İSLAMCILIĞIN ONTOLOJİSİ
Modern düşüncenin ürettiği kapitalist iktidar sisteminin işgal ettiği İslam Dünyasında meydana gelen yıkılışın ve çözülüşün yeniden bir dirilişe ve ayağa kalkışa mesnet teşkil edecek hareketin adına İslamcılık denmektedir. İslam Coğrafyasının her yerinde bu kavram kendine zemin buldu ve hareketler bu zemin üzerinden faaliyetlerine başladı. Islah hareketi ile başlayan ve çevreden merkeze doğru bir seyir izleyen, ama Yukarıdan Aşağıya doğru bir akışa sahip olan bu siyasi ve fikri akımın kendi içinde çok renkli olduğu da vakıadır. Islah yerini siyasi olana terk edince, Siyasal İslam olarak tesmiye edilen hareket Osmanlı Topraklarında ise İttihadı İslam ile kavramsallaştırılmıştır.
Veliyullah Ed Dehlevi ile başlayan yeni sürecin iki saç ayağı vardır: Müslümanların ıslahını sağlamaya matuf şuurlandırıcı davet çalışmaları yürütülmüştür. İçerden ve derinden bu çalışmalar devam ederken, işgale uğramış toprakların işgalden kurtulması içinde siyasi arayışlar ve örgütlenmeler başlamıştır. İkinci ayağı ise; İslam düşünce geleneğinin getirdiği mevcut durumun olumsuzluğunu giderme, geleneğe eleştirel bakma ve yenilenmiş bir yöntem arayışı öne çıkmıştır. Bir tarafta entelektüel arayış, yenilenme ve diğer taraftan da siyasal arayış, kurtuluş mücadelesi ve yeni devletlerin hangi zeminde kurulması gerektiğine dair siyasal arayışlar yapıldı.
Modern İslamcılık ise 60’lı yıllardan sonra Türkiye ölçeğinde yeni bir başlangıç yaptı. Edebiyat ağırlıklı ve üniversite özelinde bu yeni çalışmalar, sivil alanda dar zeminde karşılık bularak siyasal arayışlara zemin oluşturdu. Siyasal faaliyetler meri sistem içinde çalışmaları yürütürken buna yönelik itirazlar ve farklı arayışlar ise kültürel dokuyu beslemeye devam etti. Art arda gelen toplumsal ve siyasal olaylar, İslamcılığın durduğu yer konusunda sorunlar yumağı oluşturdu. Hem geleneğin tevarüsünde sorunlar oluşmuştu, hem de modern eğitimin sağladığı zihni zemin üzerinden din ile kurulan sorunlu bağın sonuçları hezimeti sağlamıştı. Elde bir birikim oluşmadan ve sistem kuracak bir yöntemin varlığını kuramadan bugüne gelindi.
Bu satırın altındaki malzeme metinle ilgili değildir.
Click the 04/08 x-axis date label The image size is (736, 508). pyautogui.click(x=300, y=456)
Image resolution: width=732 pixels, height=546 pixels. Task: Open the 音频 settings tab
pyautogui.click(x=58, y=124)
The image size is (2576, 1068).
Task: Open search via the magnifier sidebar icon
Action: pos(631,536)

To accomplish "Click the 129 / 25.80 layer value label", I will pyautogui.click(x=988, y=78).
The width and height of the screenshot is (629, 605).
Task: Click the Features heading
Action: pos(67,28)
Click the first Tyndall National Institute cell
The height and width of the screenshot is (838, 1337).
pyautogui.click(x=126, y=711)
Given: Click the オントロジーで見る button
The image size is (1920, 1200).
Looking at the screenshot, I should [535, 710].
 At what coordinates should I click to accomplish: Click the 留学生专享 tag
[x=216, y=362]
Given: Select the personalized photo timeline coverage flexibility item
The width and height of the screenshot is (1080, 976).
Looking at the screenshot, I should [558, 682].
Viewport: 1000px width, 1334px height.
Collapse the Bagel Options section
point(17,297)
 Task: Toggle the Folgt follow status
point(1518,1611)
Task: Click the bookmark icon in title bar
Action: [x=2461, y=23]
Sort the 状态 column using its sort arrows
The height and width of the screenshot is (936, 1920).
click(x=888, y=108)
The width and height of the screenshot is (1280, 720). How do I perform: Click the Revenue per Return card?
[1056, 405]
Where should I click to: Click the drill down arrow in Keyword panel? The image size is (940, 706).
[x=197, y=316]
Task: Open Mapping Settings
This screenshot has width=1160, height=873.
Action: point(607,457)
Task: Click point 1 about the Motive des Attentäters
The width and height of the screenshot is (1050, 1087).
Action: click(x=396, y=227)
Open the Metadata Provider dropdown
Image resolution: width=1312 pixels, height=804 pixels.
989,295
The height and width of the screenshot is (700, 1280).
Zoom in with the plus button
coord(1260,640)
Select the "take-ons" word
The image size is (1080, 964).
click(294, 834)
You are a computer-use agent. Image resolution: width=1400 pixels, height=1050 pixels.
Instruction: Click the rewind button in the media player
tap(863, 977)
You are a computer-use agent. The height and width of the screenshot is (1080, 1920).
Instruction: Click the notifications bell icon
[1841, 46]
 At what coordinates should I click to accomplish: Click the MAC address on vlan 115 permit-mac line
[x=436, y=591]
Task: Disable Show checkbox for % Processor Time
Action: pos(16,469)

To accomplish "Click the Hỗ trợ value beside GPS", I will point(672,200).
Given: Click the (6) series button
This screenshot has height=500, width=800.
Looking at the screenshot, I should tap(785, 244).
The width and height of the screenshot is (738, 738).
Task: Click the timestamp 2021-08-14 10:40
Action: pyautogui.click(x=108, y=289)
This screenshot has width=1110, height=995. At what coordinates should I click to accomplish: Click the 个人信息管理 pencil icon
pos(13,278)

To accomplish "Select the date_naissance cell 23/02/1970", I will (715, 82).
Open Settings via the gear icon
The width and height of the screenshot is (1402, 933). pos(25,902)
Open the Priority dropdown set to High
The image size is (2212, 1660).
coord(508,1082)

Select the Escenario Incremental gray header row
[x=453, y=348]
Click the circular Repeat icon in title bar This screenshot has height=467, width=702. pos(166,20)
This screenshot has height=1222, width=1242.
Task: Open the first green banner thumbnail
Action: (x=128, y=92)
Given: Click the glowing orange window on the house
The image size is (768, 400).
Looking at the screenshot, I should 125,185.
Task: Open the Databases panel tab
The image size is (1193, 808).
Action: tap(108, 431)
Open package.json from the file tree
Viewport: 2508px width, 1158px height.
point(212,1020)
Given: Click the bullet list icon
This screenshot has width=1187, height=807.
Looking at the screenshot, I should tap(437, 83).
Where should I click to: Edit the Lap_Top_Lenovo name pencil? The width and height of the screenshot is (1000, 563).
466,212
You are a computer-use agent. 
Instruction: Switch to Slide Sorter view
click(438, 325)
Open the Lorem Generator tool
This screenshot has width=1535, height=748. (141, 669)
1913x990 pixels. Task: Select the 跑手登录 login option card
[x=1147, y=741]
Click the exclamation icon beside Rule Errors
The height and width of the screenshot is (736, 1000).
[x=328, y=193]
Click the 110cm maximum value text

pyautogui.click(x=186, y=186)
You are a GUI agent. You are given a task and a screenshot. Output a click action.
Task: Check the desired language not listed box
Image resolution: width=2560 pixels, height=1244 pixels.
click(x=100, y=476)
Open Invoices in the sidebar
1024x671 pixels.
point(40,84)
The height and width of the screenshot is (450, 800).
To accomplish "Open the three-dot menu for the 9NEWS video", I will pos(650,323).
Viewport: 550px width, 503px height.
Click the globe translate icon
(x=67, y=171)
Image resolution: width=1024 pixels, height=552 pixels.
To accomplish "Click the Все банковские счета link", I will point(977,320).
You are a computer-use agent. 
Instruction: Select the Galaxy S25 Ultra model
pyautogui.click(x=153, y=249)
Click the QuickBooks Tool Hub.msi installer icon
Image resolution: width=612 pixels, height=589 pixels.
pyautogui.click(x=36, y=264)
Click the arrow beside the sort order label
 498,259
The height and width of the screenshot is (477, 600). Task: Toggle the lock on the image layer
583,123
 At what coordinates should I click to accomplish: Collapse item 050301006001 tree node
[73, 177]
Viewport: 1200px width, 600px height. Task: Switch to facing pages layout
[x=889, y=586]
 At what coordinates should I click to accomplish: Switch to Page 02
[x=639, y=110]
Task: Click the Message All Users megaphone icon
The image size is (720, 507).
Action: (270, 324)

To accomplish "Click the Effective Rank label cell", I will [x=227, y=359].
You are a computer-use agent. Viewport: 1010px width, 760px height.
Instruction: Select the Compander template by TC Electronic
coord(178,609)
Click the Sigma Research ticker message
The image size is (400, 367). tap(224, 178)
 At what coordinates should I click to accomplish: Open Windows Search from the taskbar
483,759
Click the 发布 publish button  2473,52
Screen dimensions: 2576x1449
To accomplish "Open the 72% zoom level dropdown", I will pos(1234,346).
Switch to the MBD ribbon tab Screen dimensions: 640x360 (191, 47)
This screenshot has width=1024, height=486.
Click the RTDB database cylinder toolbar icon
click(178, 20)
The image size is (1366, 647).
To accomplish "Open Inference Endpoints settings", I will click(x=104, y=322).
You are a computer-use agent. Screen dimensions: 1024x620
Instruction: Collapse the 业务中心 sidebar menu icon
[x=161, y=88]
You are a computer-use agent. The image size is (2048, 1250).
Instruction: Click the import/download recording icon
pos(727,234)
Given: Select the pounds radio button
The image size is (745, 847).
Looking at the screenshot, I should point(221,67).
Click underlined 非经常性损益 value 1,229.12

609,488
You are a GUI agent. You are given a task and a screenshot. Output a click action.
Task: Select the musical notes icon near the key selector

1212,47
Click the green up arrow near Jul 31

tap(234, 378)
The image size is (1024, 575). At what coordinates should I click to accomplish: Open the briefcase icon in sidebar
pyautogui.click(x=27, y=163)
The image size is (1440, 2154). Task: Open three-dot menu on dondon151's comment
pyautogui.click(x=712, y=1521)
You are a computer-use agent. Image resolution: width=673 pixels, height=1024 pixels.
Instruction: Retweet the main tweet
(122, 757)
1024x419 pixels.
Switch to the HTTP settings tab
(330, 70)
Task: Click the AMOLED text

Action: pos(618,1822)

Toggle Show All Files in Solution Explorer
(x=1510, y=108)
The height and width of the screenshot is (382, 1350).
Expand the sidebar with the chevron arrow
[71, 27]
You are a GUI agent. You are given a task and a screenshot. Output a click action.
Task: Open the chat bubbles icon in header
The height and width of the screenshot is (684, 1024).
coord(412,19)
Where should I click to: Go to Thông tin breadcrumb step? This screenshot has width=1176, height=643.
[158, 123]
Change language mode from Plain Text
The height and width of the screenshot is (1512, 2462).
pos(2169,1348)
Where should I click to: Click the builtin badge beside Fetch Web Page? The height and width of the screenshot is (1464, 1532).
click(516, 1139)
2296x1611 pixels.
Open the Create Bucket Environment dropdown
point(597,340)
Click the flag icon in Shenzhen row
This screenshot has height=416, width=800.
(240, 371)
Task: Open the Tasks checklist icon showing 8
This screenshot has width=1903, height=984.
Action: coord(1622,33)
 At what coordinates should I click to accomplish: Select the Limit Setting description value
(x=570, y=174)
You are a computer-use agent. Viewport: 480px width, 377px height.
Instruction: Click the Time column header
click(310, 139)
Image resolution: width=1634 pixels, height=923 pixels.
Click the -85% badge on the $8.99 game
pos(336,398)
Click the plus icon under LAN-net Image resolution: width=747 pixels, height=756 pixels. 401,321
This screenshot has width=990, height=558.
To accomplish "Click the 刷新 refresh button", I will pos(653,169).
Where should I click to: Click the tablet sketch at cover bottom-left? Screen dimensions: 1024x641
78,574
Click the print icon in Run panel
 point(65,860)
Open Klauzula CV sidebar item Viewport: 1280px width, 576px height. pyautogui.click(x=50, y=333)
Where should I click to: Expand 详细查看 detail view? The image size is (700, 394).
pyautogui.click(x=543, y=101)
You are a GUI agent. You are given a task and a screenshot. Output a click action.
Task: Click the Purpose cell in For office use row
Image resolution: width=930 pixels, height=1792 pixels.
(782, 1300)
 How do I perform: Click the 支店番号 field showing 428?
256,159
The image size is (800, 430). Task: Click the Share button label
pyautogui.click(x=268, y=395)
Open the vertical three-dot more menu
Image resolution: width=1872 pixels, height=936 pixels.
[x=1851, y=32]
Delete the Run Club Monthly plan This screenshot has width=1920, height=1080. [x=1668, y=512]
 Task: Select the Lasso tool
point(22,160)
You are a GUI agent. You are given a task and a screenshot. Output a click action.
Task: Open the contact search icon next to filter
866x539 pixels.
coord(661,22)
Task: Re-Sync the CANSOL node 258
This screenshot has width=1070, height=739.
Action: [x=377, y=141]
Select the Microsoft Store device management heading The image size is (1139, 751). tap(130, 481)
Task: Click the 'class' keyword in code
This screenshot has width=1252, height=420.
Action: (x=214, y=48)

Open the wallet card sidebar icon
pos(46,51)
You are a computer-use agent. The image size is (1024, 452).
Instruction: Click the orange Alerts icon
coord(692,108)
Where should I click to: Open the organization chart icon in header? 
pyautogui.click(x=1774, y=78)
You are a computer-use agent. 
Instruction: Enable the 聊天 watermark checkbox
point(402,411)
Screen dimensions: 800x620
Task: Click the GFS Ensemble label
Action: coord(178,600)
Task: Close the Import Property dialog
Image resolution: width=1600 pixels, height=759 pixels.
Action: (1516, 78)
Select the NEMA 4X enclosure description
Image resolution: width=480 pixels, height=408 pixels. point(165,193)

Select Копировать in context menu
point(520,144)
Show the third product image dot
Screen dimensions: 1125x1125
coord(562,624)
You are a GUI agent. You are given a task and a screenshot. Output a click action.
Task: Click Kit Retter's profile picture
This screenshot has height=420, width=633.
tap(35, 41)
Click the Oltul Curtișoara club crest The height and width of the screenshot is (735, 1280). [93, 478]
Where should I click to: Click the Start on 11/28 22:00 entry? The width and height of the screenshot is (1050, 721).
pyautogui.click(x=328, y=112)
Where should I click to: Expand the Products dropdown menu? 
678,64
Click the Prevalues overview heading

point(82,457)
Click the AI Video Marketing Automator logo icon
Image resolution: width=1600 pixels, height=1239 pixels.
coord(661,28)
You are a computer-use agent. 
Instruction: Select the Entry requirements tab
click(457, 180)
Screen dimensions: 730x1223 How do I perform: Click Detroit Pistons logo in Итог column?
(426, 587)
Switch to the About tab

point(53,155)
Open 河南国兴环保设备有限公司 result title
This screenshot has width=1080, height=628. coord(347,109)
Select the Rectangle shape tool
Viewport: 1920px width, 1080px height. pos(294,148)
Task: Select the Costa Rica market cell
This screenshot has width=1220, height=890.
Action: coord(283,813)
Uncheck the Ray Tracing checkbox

İslamcılık müktesebatı çerçevesinde İslamcılığa yönelik tanımlar birden fazladır. Ama Boby S: Sayyid Fundamentalizm Korkusu kitabında meselenin temelini üzerine kuracağımız bir tanım vermektedir: İslamcılık; İslam’ın bugünü Müslümanca yaşamamızı sağlayacak olan şuuru kazanmaktır. (yaklaşık olarak/anlam olarak doğru.) Bu tanım bize İslamcılığın temelini kuracağı zemini gösterir ve ontolojisinin bel kemiğini oluşturur. İslamcılık, modern bağlamı içinde bir şuur hareketidir. Bu şuur hareketi, modern olanın dışında kalarak modern olandan bağımsız İslam’a dayalı bir varlık ve bilgi tanımını ortaya çıkarma arayışıdır. Müslüman bir zihnin, kendisi kalma arayışının kültürel temellerini ortaya çıkarma arzusunu belirler.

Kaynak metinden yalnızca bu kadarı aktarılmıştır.